## Activity
Please restate the following records word for word.

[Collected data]

::::

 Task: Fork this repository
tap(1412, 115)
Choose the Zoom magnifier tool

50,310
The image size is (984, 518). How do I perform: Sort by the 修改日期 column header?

::::

## Reply
 Task: Fork this repository
tap(1412, 115)
Choose the Zoom magnifier tool

50,310
The image size is (984, 518). How do I perform: Sort by the 修改日期 column header?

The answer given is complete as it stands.